**Task statement**
Please filter the entries and return only the lines that include "computer".
====== Supplied records
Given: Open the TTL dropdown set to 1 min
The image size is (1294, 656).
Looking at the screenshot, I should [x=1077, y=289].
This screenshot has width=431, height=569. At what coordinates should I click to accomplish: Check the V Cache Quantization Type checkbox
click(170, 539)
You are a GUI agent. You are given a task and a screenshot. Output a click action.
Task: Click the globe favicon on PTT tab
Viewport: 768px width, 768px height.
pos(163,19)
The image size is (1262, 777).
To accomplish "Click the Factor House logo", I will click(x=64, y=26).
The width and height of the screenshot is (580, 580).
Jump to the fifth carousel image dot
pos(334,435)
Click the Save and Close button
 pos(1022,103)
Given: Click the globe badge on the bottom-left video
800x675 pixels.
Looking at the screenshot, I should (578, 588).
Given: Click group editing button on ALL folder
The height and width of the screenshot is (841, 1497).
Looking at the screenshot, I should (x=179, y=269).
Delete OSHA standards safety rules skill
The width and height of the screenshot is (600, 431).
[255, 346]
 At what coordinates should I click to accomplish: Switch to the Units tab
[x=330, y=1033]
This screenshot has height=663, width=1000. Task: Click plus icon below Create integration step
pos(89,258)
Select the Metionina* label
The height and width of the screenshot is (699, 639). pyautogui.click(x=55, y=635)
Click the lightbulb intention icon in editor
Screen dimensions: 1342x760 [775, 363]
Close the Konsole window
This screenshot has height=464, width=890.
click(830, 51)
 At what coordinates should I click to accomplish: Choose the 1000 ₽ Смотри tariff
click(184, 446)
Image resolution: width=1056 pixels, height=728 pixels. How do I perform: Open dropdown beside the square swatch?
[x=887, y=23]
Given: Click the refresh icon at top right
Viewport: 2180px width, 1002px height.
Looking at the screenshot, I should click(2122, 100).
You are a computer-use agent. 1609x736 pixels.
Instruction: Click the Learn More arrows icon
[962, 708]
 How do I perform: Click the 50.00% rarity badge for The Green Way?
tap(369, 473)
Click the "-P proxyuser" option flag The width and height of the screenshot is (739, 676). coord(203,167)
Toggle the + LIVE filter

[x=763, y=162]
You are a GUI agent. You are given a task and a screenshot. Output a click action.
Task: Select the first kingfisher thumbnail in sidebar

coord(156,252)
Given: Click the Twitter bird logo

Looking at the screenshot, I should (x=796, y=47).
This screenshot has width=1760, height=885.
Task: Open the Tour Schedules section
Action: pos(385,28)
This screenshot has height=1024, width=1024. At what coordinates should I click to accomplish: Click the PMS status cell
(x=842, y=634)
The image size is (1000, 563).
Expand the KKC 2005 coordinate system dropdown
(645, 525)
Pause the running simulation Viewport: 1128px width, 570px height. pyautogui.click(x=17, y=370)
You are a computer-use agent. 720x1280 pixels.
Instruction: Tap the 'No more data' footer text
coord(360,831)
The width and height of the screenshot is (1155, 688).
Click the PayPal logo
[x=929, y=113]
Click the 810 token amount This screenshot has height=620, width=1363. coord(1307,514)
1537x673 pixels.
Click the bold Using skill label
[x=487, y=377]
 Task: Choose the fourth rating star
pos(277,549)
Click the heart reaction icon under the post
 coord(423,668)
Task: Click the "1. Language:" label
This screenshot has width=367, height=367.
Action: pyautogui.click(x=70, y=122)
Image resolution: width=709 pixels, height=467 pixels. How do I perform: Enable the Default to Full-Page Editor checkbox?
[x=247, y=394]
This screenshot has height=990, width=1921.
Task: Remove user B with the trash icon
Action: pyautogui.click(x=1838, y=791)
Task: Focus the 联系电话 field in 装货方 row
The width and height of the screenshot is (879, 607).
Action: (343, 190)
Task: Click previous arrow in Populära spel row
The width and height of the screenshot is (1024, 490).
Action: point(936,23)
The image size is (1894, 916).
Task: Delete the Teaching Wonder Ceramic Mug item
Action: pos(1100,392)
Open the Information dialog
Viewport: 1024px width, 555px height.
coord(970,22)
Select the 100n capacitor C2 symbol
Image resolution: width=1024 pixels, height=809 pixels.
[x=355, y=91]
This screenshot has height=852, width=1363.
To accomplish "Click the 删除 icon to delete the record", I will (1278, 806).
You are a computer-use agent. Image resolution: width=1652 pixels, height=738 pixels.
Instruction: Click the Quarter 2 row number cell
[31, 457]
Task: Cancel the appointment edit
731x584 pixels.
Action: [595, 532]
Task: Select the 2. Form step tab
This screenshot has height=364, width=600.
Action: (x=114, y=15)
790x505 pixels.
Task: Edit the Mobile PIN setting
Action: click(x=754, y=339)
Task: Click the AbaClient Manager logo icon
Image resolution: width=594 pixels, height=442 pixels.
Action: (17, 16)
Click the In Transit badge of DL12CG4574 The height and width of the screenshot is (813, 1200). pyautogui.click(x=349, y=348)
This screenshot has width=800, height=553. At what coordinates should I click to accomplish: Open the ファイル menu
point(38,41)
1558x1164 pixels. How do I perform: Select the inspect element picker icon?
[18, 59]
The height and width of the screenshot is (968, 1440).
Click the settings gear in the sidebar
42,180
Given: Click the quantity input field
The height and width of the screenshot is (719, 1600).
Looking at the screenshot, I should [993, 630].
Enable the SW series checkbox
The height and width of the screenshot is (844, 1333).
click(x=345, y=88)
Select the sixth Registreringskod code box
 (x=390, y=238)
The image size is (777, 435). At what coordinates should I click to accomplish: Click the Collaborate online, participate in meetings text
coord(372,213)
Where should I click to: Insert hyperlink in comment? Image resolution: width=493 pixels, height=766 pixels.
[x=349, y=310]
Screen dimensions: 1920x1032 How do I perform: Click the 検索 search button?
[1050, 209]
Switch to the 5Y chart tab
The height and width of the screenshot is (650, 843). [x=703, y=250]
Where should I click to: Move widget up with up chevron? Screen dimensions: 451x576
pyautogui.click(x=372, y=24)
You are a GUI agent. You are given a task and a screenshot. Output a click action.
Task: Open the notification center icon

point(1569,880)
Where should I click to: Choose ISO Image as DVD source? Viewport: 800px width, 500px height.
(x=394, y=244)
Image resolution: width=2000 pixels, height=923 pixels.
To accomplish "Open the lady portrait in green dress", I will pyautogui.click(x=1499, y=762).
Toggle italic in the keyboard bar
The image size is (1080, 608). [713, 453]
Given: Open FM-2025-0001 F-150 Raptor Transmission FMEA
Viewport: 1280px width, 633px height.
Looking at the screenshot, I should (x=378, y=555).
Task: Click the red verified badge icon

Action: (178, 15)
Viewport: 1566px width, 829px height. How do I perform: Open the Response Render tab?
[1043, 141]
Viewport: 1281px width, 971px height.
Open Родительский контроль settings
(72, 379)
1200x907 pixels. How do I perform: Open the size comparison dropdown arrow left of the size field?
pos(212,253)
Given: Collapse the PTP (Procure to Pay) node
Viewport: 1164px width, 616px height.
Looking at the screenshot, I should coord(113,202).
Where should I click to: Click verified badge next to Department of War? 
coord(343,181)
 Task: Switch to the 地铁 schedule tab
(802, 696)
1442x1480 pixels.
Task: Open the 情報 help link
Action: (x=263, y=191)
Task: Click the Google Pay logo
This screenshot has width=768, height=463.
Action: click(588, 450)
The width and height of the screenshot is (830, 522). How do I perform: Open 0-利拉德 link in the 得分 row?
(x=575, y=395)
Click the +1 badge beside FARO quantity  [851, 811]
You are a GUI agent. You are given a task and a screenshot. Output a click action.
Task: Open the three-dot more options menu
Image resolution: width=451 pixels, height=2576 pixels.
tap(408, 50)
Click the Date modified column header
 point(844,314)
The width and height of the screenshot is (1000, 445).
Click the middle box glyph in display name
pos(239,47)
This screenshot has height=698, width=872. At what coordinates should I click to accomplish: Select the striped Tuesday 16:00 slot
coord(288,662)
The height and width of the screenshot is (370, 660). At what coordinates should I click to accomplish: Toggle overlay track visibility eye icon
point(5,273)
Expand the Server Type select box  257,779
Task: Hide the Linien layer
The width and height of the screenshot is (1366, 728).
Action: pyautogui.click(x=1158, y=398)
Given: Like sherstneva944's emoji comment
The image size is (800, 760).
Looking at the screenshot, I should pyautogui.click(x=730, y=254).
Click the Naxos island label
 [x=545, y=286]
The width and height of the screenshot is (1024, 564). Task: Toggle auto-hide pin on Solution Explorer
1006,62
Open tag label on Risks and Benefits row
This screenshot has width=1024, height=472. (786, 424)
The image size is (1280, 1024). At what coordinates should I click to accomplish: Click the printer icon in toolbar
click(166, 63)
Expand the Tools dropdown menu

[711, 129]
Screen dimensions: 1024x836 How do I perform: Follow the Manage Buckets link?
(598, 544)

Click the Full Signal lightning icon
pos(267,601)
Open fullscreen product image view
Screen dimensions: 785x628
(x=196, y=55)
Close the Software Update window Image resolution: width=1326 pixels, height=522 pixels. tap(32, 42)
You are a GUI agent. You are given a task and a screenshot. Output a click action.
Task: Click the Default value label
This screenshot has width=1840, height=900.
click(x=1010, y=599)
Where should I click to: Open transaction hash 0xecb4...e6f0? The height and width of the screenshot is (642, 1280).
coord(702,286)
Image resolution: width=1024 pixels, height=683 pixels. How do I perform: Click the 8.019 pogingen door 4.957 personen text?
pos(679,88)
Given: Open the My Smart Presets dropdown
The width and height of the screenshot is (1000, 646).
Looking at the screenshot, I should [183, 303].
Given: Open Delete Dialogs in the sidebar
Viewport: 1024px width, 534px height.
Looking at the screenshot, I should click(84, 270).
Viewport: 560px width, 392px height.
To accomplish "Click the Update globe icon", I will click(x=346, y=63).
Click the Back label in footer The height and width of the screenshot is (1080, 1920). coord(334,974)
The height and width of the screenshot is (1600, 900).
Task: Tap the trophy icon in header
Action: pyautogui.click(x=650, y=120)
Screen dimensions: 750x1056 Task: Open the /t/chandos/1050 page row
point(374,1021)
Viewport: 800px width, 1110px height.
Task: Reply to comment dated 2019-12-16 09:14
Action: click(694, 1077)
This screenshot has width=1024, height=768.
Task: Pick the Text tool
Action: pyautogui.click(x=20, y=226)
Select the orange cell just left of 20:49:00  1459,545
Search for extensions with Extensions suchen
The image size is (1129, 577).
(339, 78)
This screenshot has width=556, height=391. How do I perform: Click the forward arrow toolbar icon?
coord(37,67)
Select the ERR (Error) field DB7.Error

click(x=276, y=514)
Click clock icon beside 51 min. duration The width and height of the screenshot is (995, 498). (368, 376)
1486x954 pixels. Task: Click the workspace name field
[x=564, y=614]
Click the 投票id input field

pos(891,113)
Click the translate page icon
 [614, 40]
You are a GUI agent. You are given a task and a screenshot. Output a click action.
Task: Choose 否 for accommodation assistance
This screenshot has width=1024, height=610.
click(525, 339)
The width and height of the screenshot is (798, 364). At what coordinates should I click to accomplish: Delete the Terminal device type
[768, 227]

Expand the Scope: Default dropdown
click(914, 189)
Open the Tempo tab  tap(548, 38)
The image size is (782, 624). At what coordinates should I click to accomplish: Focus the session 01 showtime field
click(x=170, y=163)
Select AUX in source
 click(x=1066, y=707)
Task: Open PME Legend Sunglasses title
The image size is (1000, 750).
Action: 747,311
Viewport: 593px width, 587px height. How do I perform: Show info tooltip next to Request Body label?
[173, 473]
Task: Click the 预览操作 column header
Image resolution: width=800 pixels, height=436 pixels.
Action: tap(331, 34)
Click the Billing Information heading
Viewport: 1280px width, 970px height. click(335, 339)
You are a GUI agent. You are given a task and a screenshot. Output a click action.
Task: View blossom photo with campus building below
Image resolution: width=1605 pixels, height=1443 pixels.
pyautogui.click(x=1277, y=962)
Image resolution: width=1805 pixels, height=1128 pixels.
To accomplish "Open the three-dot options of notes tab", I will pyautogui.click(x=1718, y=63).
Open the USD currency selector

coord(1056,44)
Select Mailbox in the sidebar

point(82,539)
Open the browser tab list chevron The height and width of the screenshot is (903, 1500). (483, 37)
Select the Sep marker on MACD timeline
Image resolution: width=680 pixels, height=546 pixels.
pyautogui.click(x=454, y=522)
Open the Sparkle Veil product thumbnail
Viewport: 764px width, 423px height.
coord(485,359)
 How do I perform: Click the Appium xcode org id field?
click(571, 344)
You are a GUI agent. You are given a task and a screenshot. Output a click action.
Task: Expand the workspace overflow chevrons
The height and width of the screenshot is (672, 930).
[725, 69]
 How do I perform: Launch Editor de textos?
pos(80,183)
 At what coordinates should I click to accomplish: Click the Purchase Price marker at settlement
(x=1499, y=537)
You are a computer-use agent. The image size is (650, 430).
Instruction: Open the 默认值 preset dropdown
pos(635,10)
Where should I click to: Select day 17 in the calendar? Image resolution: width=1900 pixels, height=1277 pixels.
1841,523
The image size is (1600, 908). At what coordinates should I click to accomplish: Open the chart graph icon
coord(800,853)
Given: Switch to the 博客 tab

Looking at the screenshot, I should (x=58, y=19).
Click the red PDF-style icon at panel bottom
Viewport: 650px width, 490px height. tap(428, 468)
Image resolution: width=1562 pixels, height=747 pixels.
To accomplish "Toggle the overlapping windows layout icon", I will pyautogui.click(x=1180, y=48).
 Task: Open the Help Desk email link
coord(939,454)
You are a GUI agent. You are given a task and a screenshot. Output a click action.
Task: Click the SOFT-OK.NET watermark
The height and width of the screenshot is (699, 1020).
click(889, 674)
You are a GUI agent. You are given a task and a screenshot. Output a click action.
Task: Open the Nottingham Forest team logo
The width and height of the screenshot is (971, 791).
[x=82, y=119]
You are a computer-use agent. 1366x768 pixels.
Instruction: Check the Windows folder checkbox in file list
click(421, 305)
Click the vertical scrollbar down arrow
============
**Solution to this task**
You are a computer-use agent. 1609x736 pixels.
You are a computer-use agent. 720x1280 pixels.
You are a computer-use agent. Image resolution: width=1652 pixels, height=738 pixels.
You are a computer-use agent. The image size is (650, 430).
You are a computer-use agent. 1366x768 pixels.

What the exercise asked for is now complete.